── Passage shown

Thursday, August 25, 2011

It's a House

When we started this home-buying adventure, we looked at a lot of funky houses, because they were in our price range. Most of them had memorable features, like a circular staircase (no, I can't go down that 3 or 4 times a night to get to the only bathroom!), or a steep driveway (it's icy here more months than not), or no driveway (just park down at Safeway and walk up the hill!?). One had a trap door in the deck. One had the only bathroom in between the bedrooms, no access from the living area. Some were in scary areas where the police would become your new best friend. One was next to an adult shop. One had extension cords coming out of windows and trailing to all the outbuildings. One had a circular couch sunk into the living room, perfect for drug parties, along with some interesting sky-lighted, growing rooms. Some had huge yards (we would need a goat) and some had no yard (hey, I can see from our bathroom window right into their kitchen).

────

Required actions:
a. Answer these from the house-hunting post:
(i) In the house with the circular staircase, what did that staircase lead to?
(ii) Which kind of business was one house next to?
(iii) What was running out of the windows of one house?
b. Write a continuation of the house-hunting post, starting right after its final sentence.

── Provided data

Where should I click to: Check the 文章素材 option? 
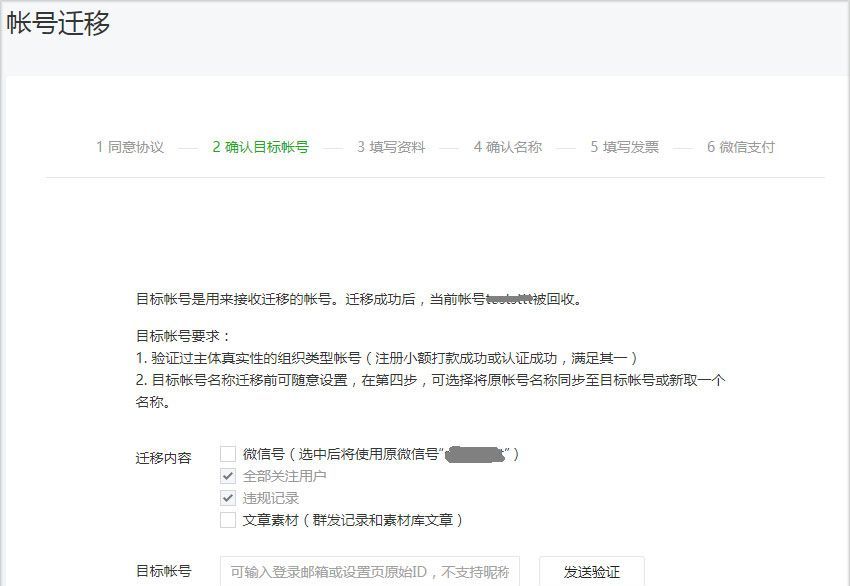(226, 520)
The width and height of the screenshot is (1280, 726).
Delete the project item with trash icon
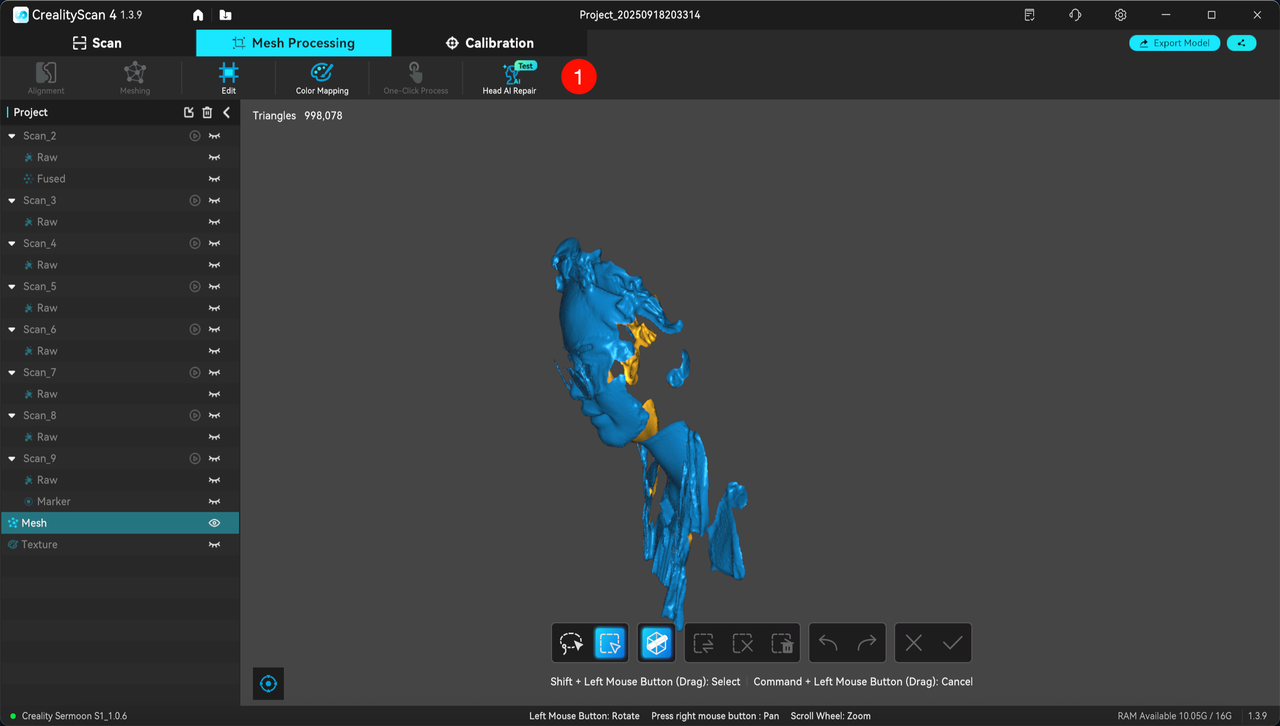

────

Answers for the exercise:
a.
(i) The only bathroom.
(ii) An adult shop.
(iii) Extension cords, trailing to all the outbuildings.

b.
And then we found "our" house. It had a picket fence with lilacs growing on it, a low-maintenance oasis in the back yard, and fun features in the house, like a rock fireplace. It was homey and had a view over the city and the mountain range. The neighborhood was quiet. But the bank turned it down because it needed too much fixing up of functional things like the roof and walls and floor. They just couldn't see the charm it oozed.

And they told me what kind of house they would finance. I knew immediately what houses those were; we had looked at them a few months earlier. They are new, and the builder was trying to short-sale them. But he wouldn't take less than $115k for them, and that was just out of our price range. Mostly, they are just squares, but one of them had a little charm - a kitchen window overlooking barns and fields, and a triangular back yard.

Garry looked around town for something else, but finally came back to those houses. The triangular one had been sold already. The builder had lost them to the bank, and they were in foreclosure. There were four squares left, and the cheapest one was at the top of our price range, $105k.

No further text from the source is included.